* Work instruction: Each entry below should be printed exactly as given.

(Data extracted from a collection)
══════════

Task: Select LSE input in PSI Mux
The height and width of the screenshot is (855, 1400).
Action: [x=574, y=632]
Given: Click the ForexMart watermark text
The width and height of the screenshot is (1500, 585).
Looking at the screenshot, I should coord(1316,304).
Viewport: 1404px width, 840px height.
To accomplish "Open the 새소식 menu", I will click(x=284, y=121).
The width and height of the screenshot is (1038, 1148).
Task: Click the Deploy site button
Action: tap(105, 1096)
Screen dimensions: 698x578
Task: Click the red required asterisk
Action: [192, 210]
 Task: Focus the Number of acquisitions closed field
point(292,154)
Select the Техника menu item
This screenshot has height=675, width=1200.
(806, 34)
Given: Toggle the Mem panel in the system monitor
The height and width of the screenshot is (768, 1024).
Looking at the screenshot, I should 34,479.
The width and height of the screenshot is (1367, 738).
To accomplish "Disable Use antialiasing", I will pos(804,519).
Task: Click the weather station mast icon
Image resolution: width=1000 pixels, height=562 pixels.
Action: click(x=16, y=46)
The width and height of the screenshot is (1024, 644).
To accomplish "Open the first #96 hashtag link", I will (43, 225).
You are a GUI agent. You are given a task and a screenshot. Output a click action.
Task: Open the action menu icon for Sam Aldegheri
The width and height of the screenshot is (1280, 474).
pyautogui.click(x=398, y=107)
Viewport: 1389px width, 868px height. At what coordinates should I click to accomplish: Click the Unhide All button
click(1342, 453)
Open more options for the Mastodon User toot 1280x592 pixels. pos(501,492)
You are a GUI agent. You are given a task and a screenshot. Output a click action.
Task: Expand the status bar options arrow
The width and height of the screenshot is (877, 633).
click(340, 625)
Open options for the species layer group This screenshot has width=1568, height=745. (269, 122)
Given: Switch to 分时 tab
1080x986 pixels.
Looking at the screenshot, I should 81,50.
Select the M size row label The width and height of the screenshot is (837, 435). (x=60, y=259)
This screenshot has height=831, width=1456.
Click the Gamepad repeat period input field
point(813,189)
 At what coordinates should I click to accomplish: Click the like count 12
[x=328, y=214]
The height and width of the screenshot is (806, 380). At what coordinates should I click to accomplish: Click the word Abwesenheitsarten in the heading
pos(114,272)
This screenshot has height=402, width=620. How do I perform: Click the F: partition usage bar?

══════════

* Task output:
Task: Select LSE input in PSI Mux
The height and width of the screenshot is (855, 1400).
Action: [x=574, y=632]
Given: Click the ForexMart watermark text
The width and height of the screenshot is (1500, 585).
Looking at the screenshot, I should coord(1316,304).
Viewport: 1404px width, 840px height.
To accomplish "Open the 새소식 menu", I will click(x=284, y=121).
The width and height of the screenshot is (1038, 1148).
Task: Click the Deploy site button
Action: tap(105, 1096)
Screen dimensions: 698x578
Task: Click the red required asterisk
Action: [192, 210]
 Task: Focus the Number of acquisitions closed field
point(292,154)
Select the Техника menu item
This screenshot has height=675, width=1200.
(806, 34)
Given: Toggle the Mem panel in the system monitor
The height and width of the screenshot is (768, 1024).
Looking at the screenshot, I should 34,479.
The width and height of the screenshot is (1367, 738).
To accomplish "Disable Use antialiasing", I will pos(804,519).
Task: Click the weather station mast icon
Image resolution: width=1000 pixels, height=562 pixels.
Action: click(x=16, y=46)
The width and height of the screenshot is (1024, 644).
To accomplish "Open the first #96 hashtag link", I will (43, 225).
You are a GUI agent. You are given a task and a screenshot. Output a click action.
Task: Open the action menu icon for Sam Aldegheri
The width and height of the screenshot is (1280, 474).
pyautogui.click(x=398, y=107)
Viewport: 1389px width, 868px height. At what coordinates should I click to accomplish: Click the Unhide All button
click(1342, 453)
Open more options for the Mastodon User toot 1280x592 pixels. pos(501,492)
You are a GUI agent. You are given a task and a screenshot. Output a click action.
Task: Expand the status bar options arrow
The width and height of the screenshot is (877, 633).
click(340, 625)
Open options for the species layer group This screenshot has width=1568, height=745. (269, 122)
Given: Switch to 分时 tab
1080x986 pixels.
Looking at the screenshot, I should 81,50.
Select the M size row label The width and height of the screenshot is (837, 435). (x=60, y=259)
This screenshot has height=831, width=1456.
Click the Gamepad repeat period input field
point(813,189)
 At what coordinates should I click to accomplish: Click the like count 12
[x=328, y=214]
The height and width of the screenshot is (806, 380). At what coordinates should I click to accomplish: Click the word Abwesenheitsarten in the heading
pos(114,272)
This screenshot has height=402, width=620. How do I perform: Click the F: partition usage bar?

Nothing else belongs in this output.